RTI’s new “C3-PEO” process technology will use carbon dioxide (CO2), a greenhouse gas that otherwise would be emitted to the atmosphere, for the production of ethylene oxide. The process is based on a novel catalytic reaction scheme developed by RTI that can extract oxygen from CO2. The highly reactive oxygen atom can then be utilized for other reactions, in this case to convert ethylene to valuable ethylene oxide. The process also produces CO, which is a valuable precursor for the production of many other high volume chemicals.
“Our novel process can have an impact throughout the world’s chemical industry because the primary products, ethylene oxide and carbon monoxide, are some of the most important starting materials for common products made by major chemical companies ranging from bulk chemicals to detergents to cosmetics,” said Paul Mobley, research chemical engineer at RTI and the project’s director. “We are excited that the CCEMC recognized the potential of this new technology.”

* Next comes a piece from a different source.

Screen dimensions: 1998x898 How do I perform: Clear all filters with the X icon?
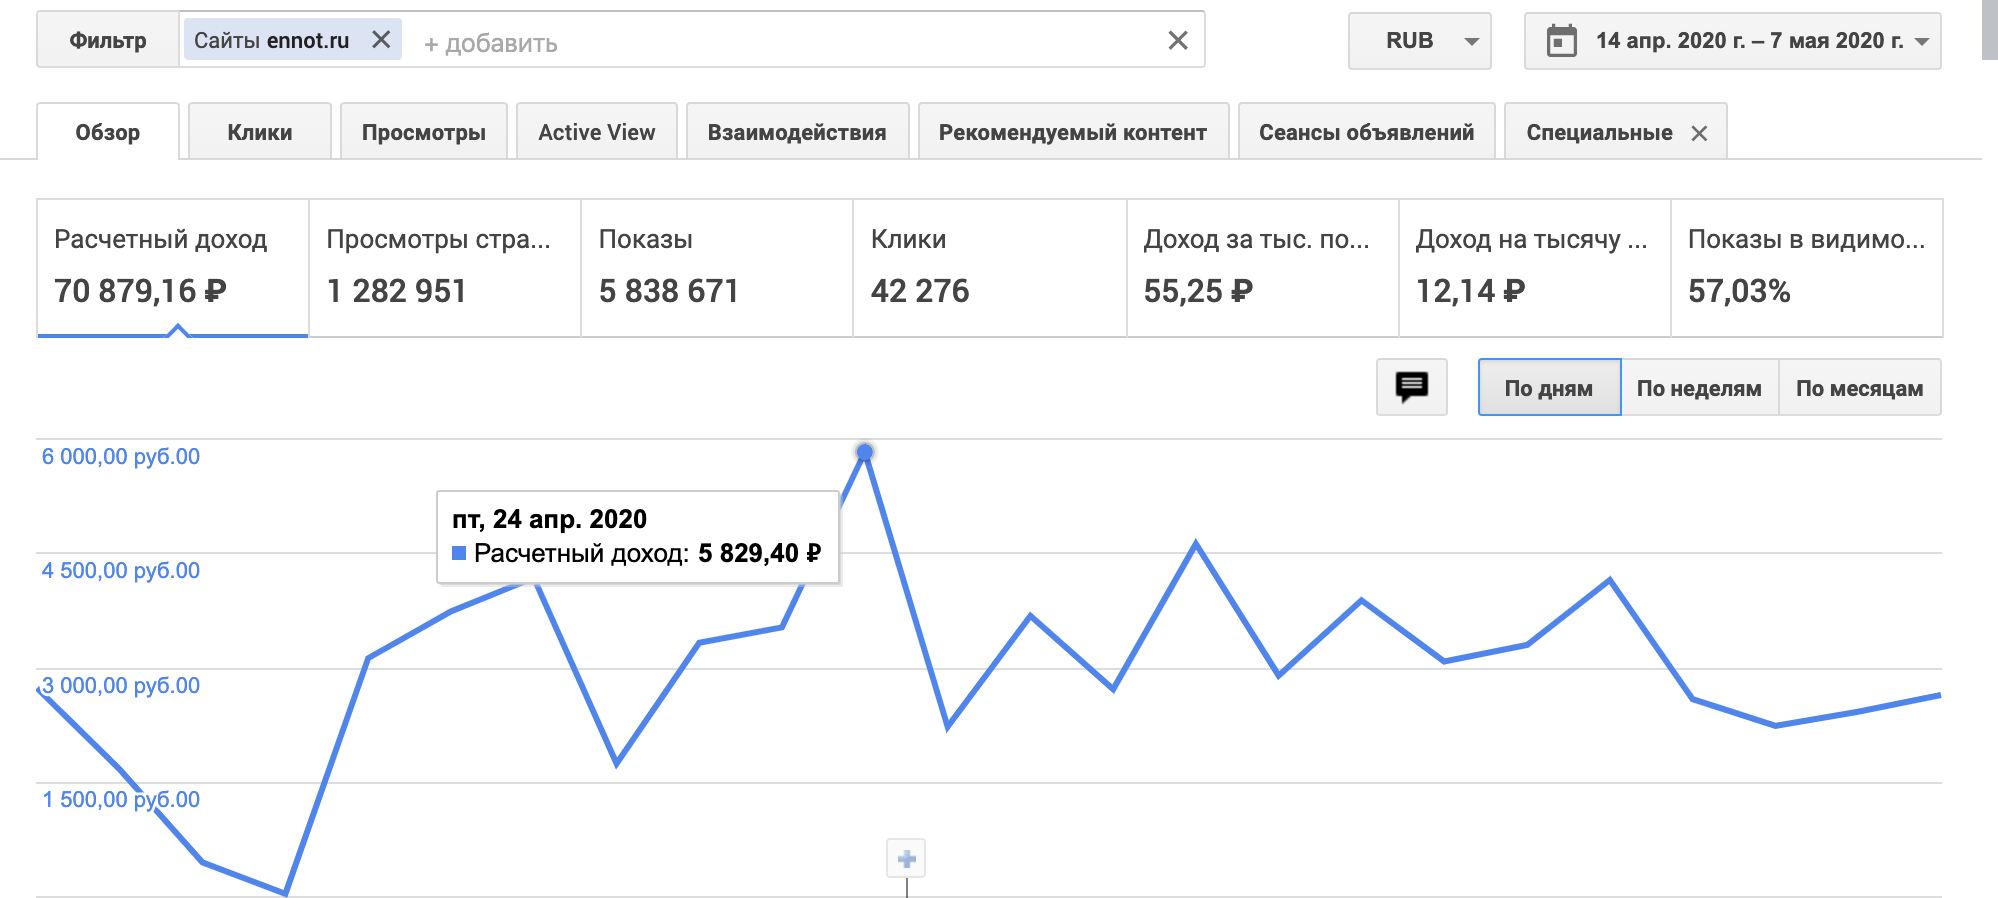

“The Grand Challenge is a unique venture for the CCEMC with a goal to significantly reduce greenhouse gas emissions by fostering the development of technologies that create new carbon-based, value-added products and markets,” said CCEMC Chair Eric Newell.
Under the initial $500,000 award, the project team will develop the process design, enhance the catalyst, demonstrate the catalyst performance in a laboratory reactor, and complete a techno-economic analysis of the technology.
“Based on RTI’s experience in taking new processes from initial concept to large scale demonstration, we’ve charted a development roadmap to advance the technology through pilot plant development into pre-commercial demonstration and commercialization by 2020,” said Markus Lesemann, senior director for business development at RTI. “Since global climate change is a rising challenge, processes, such as C3-PEO, that can use CO2 in large volumes to make valuable products can play an important role in the adoption of carbon capture technologies.”
RTI's Energy Technology Division develops process and catalyst technologies for and in collaboration with government and industrial clients in the fields of carbon capture and utilization, syngas clean-up and conversion, biomass conversion, shale gas processing, and industrial water treatment.